Items from a data source:
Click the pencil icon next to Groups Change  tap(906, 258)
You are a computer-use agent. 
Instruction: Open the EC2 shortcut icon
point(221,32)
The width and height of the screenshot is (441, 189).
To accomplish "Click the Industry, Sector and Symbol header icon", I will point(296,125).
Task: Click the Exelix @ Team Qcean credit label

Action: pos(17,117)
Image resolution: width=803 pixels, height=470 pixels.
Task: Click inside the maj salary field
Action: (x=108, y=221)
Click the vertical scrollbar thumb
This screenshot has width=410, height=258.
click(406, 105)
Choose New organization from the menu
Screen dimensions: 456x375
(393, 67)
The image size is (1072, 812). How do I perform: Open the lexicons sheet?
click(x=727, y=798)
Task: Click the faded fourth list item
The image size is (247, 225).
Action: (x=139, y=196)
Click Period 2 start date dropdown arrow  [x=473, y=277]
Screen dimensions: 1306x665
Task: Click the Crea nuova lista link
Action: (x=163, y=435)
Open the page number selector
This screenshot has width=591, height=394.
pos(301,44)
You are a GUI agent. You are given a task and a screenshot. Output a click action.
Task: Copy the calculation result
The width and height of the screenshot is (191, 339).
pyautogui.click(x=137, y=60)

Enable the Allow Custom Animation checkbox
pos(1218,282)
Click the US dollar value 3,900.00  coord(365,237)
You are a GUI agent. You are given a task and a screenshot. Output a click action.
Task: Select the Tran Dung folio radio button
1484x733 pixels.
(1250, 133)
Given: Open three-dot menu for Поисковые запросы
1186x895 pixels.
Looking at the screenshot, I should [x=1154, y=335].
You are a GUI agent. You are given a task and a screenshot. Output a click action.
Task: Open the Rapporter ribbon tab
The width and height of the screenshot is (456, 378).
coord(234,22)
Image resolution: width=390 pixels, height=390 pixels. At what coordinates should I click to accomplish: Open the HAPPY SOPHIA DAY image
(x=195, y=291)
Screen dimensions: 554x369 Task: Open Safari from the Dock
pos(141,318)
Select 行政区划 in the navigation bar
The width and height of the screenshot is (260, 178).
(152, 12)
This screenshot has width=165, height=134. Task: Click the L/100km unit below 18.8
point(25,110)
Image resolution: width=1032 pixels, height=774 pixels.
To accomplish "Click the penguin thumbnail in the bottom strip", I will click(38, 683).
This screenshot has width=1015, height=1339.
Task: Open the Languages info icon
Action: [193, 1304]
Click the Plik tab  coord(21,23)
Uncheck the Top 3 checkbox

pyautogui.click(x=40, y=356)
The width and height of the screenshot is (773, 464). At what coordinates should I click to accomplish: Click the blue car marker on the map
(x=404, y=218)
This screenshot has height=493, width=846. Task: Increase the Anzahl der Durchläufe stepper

**Goal of the exercise**
Reproduce all of the material above line for line, without changing a single character.

**Solution**
Click the pencil icon next to Groups Change  tap(906, 258)
You are a computer-use agent. 
Instruction: Open the EC2 shortcut icon
point(221,32)
The width and height of the screenshot is (441, 189).
To accomplish "Click the Industry, Sector and Symbol header icon", I will point(296,125).
Task: Click the Exelix @ Team Qcean credit label

Action: pos(17,117)
Image resolution: width=803 pixels, height=470 pixels.
Task: Click inside the maj salary field
Action: (x=108, y=221)
Click the vertical scrollbar thumb
This screenshot has width=410, height=258.
click(406, 105)
Choose New organization from the menu
Screen dimensions: 456x375
(393, 67)
The image size is (1072, 812). How do I perform: Open the lexicons sheet?
click(x=727, y=798)
Task: Click the faded fourth list item
The image size is (247, 225).
Action: (x=139, y=196)
Click Period 2 start date dropdown arrow  [x=473, y=277]
Screen dimensions: 1306x665
Task: Click the Crea nuova lista link
Action: (x=163, y=435)
Open the page number selector
This screenshot has width=591, height=394.
pos(301,44)
You are a GUI agent. You are given a task and a screenshot. Output a click action.
Task: Copy the calculation result
The width and height of the screenshot is (191, 339).
pyautogui.click(x=137, y=60)

Enable the Allow Custom Animation checkbox
pos(1218,282)
Click the US dollar value 3,900.00  coord(365,237)
You are a GUI agent. You are given a task and a screenshot. Output a click action.
Task: Select the Tran Dung folio radio button
1484x733 pixels.
(1250, 133)
Given: Open three-dot menu for Поисковые запросы
1186x895 pixels.
Looking at the screenshot, I should [x=1154, y=335].
You are a GUI agent. You are given a task and a screenshot. Output a click action.
Task: Open the Rapporter ribbon tab
The width and height of the screenshot is (456, 378).
coord(234,22)
Image resolution: width=390 pixels, height=390 pixels. At what coordinates should I click to accomplish: Open the HAPPY SOPHIA DAY image
(x=195, y=291)
Screen dimensions: 554x369 Task: Open Safari from the Dock
pos(141,318)
Select 行政区划 in the navigation bar
The width and height of the screenshot is (260, 178).
(152, 12)
This screenshot has width=165, height=134. Task: Click the L/100km unit below 18.8
point(25,110)
Image resolution: width=1032 pixels, height=774 pixels.
To accomplish "Click the penguin thumbnail in the bottom strip", I will click(38, 683).
This screenshot has width=1015, height=1339.
Task: Open the Languages info icon
Action: [193, 1304]
Click the Plik tab  coord(21,23)
Uncheck the Top 3 checkbox

pyautogui.click(x=40, y=356)
The width and height of the screenshot is (773, 464). At what coordinates should I click to accomplish: Click the blue car marker on the map
(x=404, y=218)
This screenshot has height=493, width=846. Task: Increase the Anzahl der Durchläufe stepper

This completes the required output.